Some very evident spalting in this standing dead maple.
Can't wait to get my hands on some more stuff to open up :yes:


----------



## Daren (Oct 14, 2006)

It's a good start. YEARS ago before I bought my sawmill, or even had a shop bandsaw I used to drag stuff home (cool branches, old timbers, pallet wood...) and saw it down to "project size" on my table saw. I still have a table I made from spalted sweetgum that was cribbing under a load of 6" sewer pipe on a semi I had ordered for a job. (used to run a plumbing shop) Little treasures can be found and used just about anywhere a guy looks.


----------



## TexasTimbers (Oct 17, 2006)

That's some nice looking wood Clark. Every 1000 mile journey starts with a first step . . . . . . .


----------



## greg4269ub (Sep 1, 2009)

nice little bit of wood you have there. good thing you put up some pics i heard rumors of voodoo dolls or something of the sort for not posting pics of your first logs sawed down i sawed my first last weekend and forgot to take some pics been feeling stange ever since:shifty: i need to get them up soon should have them by the end of the weekend.


----------



## TexasTimbers (Oct 17, 2006)

greg4269ub said:


> . . . i heard rumors of voodoo dolls or something of the sort for not posting pics of your first logs . . .


Oh no, you are confused. It's not just the_ first _logs. It's _all _of them. :shifty:


----------



## Clark (Aug 13, 2009)

I had heard those voodoo rumors myself, which is one reason I was very careful to have my camera at the ready. This weekend I'm hoping to run a few more little bits and pieces through the saw and see what I come out with. I'll be sure to add more pics of anything interesting...well to me it will all be interesting so I might end up posting a few boring ones too. :blink:


----------



## Clark (Aug 13, 2009)

I made a few more cuts of the dead maple over the weekend that turned out pretty well (see picture). However, I then tried to do the same with a bit of fresher wood, I believe it is some type of Ash that had been cut within the last month. While the maple came out pretty straight over all, the green stuff was pushing that blade around so much i was practically milling out helix shaped lumber. I know that I need a thicker blade to help with walking, is there anything else I might be doing wrong that would affect the cut so much? Or could it just be the wood itself?
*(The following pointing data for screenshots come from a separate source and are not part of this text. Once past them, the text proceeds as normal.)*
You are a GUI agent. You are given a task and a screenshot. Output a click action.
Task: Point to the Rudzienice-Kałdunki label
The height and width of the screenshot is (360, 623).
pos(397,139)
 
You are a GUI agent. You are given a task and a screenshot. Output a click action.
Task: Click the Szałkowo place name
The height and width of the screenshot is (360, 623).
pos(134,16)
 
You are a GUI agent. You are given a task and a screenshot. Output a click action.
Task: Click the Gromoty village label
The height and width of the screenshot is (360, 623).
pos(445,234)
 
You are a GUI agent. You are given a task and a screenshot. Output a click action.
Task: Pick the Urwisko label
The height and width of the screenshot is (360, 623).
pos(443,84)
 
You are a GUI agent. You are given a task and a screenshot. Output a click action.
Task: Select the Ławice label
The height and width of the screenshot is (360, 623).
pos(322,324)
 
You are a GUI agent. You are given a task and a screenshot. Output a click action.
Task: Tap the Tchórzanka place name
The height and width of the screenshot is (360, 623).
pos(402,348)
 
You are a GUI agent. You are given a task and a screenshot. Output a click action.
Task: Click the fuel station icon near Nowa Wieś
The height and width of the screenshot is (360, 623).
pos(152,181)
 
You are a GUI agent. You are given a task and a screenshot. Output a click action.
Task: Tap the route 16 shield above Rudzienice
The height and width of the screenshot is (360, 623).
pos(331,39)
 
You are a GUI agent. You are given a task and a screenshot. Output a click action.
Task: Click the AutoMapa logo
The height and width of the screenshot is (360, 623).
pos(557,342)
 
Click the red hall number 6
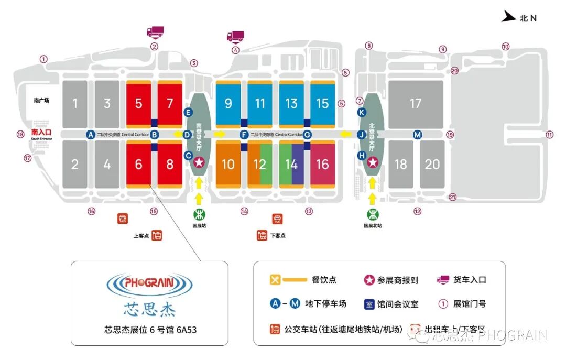(x=138, y=164)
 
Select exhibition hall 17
(x=416, y=103)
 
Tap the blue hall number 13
(x=291, y=103)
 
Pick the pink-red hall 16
(x=322, y=164)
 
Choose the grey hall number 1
(x=75, y=103)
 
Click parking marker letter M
(x=417, y=135)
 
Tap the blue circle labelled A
(x=91, y=135)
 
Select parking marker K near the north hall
(x=361, y=113)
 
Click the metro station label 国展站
(x=199, y=226)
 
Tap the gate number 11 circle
(x=549, y=134)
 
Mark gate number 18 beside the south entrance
(x=20, y=135)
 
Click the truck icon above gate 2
(x=155, y=32)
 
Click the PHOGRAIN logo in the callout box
(x=149, y=283)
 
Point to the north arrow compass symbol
(x=508, y=17)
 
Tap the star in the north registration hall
(x=372, y=163)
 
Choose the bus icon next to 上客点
(x=156, y=236)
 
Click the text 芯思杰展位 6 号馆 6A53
(x=150, y=330)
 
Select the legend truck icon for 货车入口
(x=443, y=280)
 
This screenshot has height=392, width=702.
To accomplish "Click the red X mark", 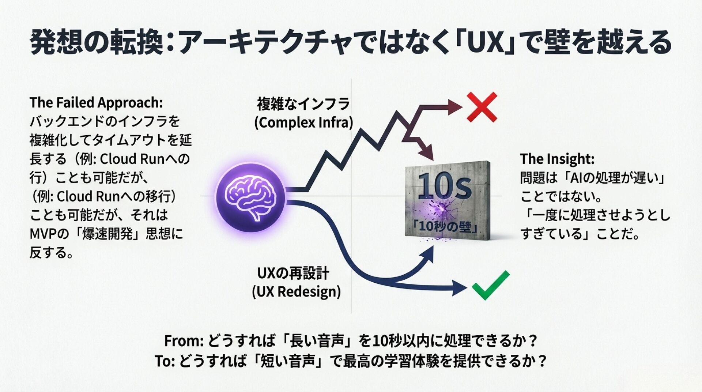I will pos(482,107).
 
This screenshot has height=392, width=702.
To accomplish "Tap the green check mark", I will pos(490,286).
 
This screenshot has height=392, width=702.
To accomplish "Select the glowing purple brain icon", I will pos(250,197).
Pretty sure it is just my novice mistakes, but any thoughts are welcome.


----------



## don716 (Mar 1, 2008)

If you want to do some good resawing you need a 6" riser block with a Timberwolf 3/4" 3tpi blade.Add a few extension tables around your saw and go to town.On fresh cut wood you will want to go slow and don't force the wood through the blade.If you push too fast it will wander and you will not get a straight cut.Take your time and you will get good results.
Donny


----------



## slabmaster (Mar 30, 2008)

I use a timberwolf 1/2" 3tpi blade on my 14" Rikon band saw.And it does a fine job.Most 14" saws can't tension a 3/4" blade properly. So i use the 1/2" blade. I have resawed alot of ash on it for guitar sides and backs.


----------



## Gerry KIERNAN (Apr 20, 2007)

I don't know how many tpi your blade is, but for slabbing small wood you should be running about 3 tpi. As Slabmaster mentioned, a wider blade tends to be more stable for ripping. Also, your blade tension might not be tight enough for the harder wood. Make sure your guide blocks, or bearings are quite close to the blade to help keep it stable.

Gerry


----------